2015年6月2日に愛知県名古屋市で行われた、「チャレンジふくしまサミットin東海 ~新たなふくしまの創造-ふくしまからの挑戦~」のパネルディスカッションを掲載します。 

【目次】

■製造業は東北1位、日本酒金賞受賞蔵数が全国1位の福島県

■震災で傷ついた子どもたちにもう一度大人を信じる気持ちを

■日本のハイテク関連製品を支える飯館村の工場

■県内総生産は震災前の水準になってきた一方、風評も根強い福島県

■特区制度がある福島だからこそ実現可能な「いわき市バッテリーバレー」

■福島発の純日本製ドローン

■どんどん新たな取り組みが福島から始まっている

■テクノロジーを使った未来へのチャレンジ

株式会社菊池製作所 代表取締役社長
菊池 功 氏

1943年福島県飯館村生まれ。1970年株式会社菊池製作所創業以来、「常に新しいことにチャレンジし続ける」をモットーに、多様な加工技術を導入し、「一括一貫」体制を確立しハイテク関連製品の試作に携わる。福島県において3拠点9工場を稼動。2014年南相馬市にロボット組立工場開設。2014年内閣府「ロボット革命実現会議」メンバーに参画。2015年内閣府「ロボットイニシアティブ評議会」参与に選任され、近年はロボット分野(医療・介護・災害・ドローン)において先導的な役割を果たすべく総合的に取組んでおります。 

東洋システム株式会社 代表取締役社長
庄司 秀樹 氏

勿来工業高校を卒業後、㈱日立サービスエンジニアリング、美和電気工業㈱を経て1989年に東洋システム㈱を設立。
二次電池のエネルギー開発用検査装置の開発、製造、販売。ハイブリッドカーの開発に大きく貢献。Entrepreneur Of The Year Japan 2009 日本代表に選出。平成26年度春の受勲 藍綬褒章受章。 

福島県 風評・風化対策監
野地 誠 氏

福島大学経済学部卒業。平成24年4月福島県避難者支援課長、平成27年4月から現職。 

福島大学准教授
丹波 史紀 氏

1973年愛知県生まれ。日本福祉大学大学院社会福祉研究科博士後期課程中退。 名古屋市の知的障害児施設にて勤務後、専門学校や短期大学で専任講師を経て、2004年3月より福島大学行政社会学部助教授。 新潟県中越地震では旧山古志村の避難所運営を学生・教職員で取り組み、その経験を生かし災害復興に携わる。震災から半年経った11年9月には、原発周辺自治体の約3万世帯の全数調査を行い、長期にわたり避難生活を余儀なくされている住民の生活課題などについて調査した。福島大学うつくしまふくしま未来支援センターの地域復興支援担当マネージャーも務める。また、浪江町・大熊町・双葉町の復興委員なども務める。専門は、ひとり親家族の貧困問題や社会的自立に関する研究を行い、福島県における子どもの貧困調査や母子家庭調査などにも取り組む。

 

製造業は東北1位、日本酒金賞受賞蔵数が全国1位の福島県

丹波 史紀 (以下、丹波と略):今日はお忙しい中、沢山のかたにお集まりいただきましてありがとうございます。私は愛知県あま市出身で、この東海サミットに出るということをfacebookでつぶやきましたら、大学時代の同級生まで来てくれました。そのくらい東海地方の人たちは心が暖かくて義理がたいと思っています。今日は「新たなふくしまの創造」というテーマで、福島の新しいチャレンジをご紹介いただこうと思っています。
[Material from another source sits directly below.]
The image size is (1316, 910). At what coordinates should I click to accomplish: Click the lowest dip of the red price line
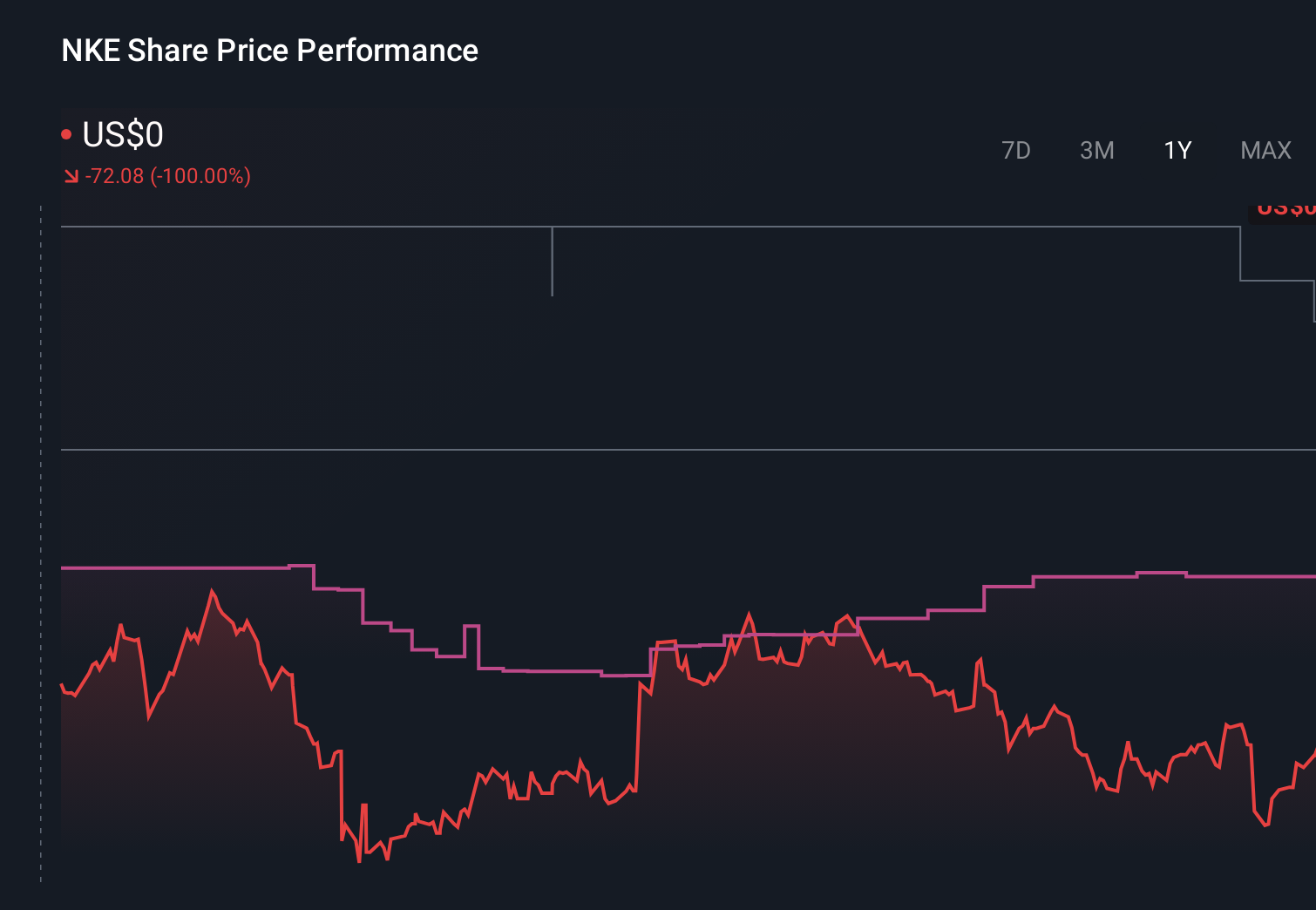pyautogui.click(x=361, y=861)
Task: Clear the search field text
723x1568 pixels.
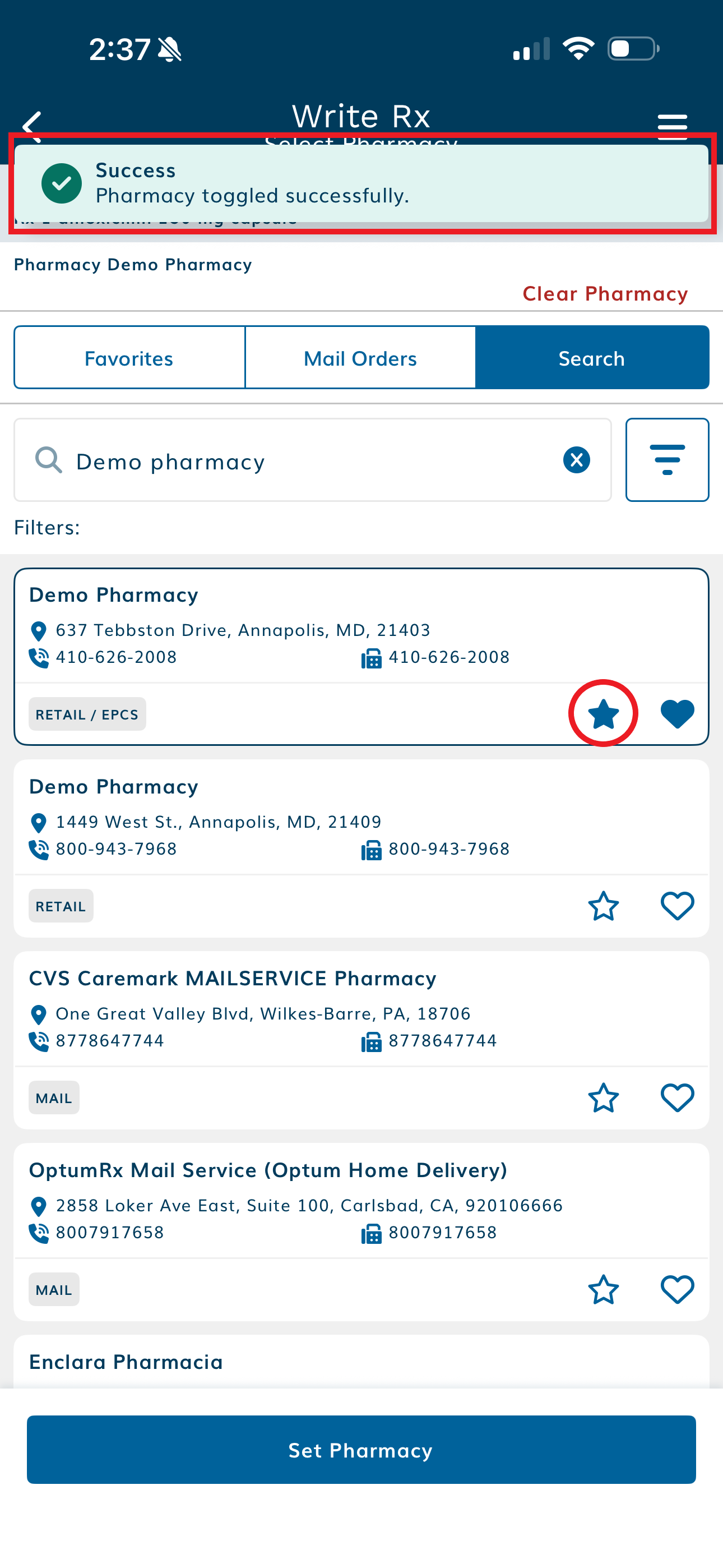Action: point(576,459)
先ほど、福島県副知事のお話で大河ドラマ「八重の桜」で会津地方が取り上げられたという話がありました。会津藩主だった松平容保は、もともとの出自は美濃高須藩だったということで、福島と東海地方は全くゆかりがないというわけではありません。

先ほど副知事から話がありました通り、東日本大震災と原子力発電所の事故を経て5年目を迎えています。光と影という話がありましたけども、福島県では未だに10万人以上が震災原発事故によって福島県内外に避難生活を余儀なくされています。この愛知県にもたくさんのかたが避難をしているわけです。見通しの立たない避難生活からの生活の再建と地域の復興というのは、福島県の再生のみならず日本社会全体に投げかけられた課題ではないかと思っています。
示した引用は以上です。